▶ [TASK DETAILS]:
Copy out every line of the material below, character for character, apart from the pictures.

▶ [DATA LISTING]:
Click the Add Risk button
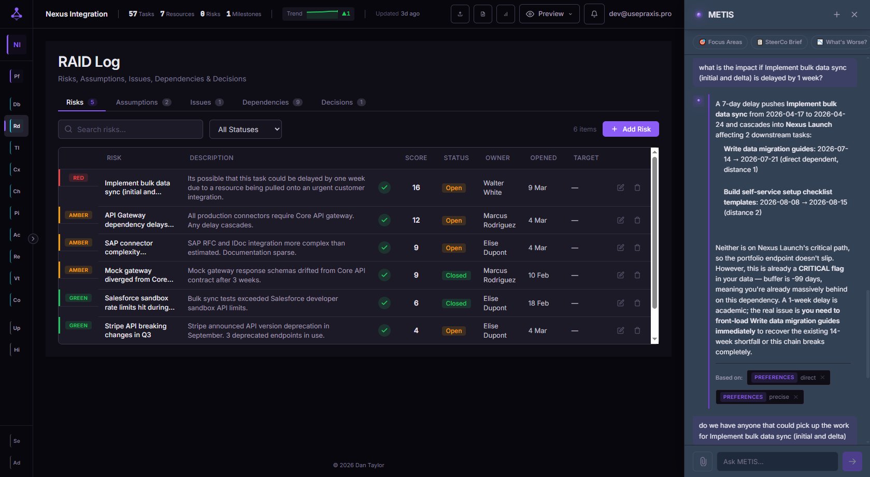 coord(631,128)
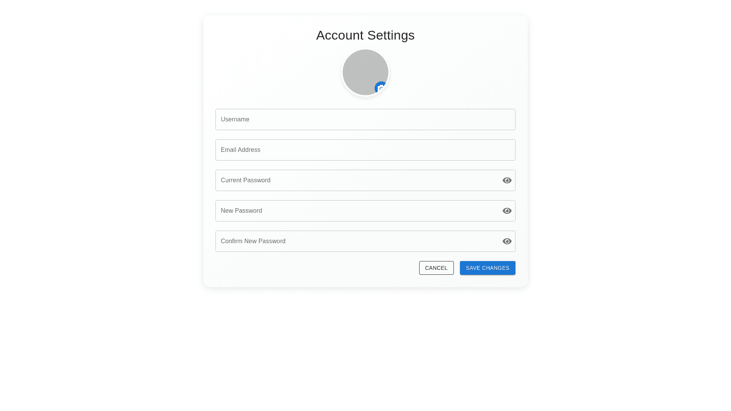Click the "Username" placeholder label
This screenshot has height=411, width=731.
[235, 119]
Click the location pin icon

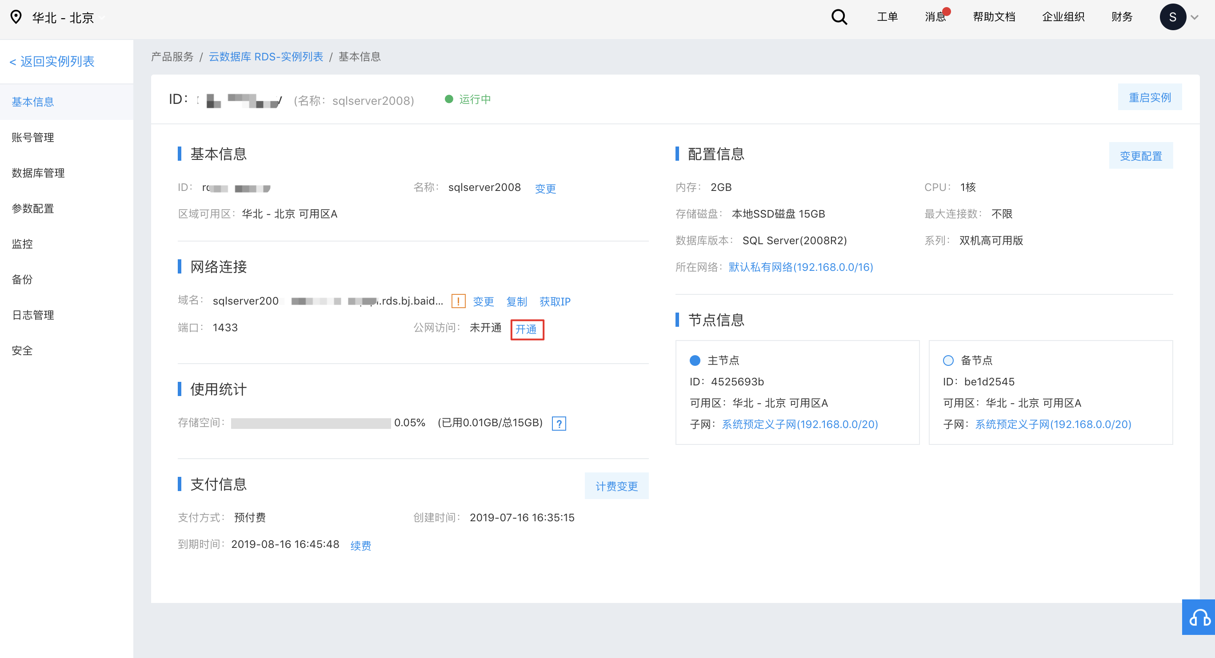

▶ [ANSWER SECTION]:
Click the Add Risk button
 coord(631,128)
Click the "Username" placeholder label
This screenshot has height=411, width=731.
[235, 119]
Click the location pin icon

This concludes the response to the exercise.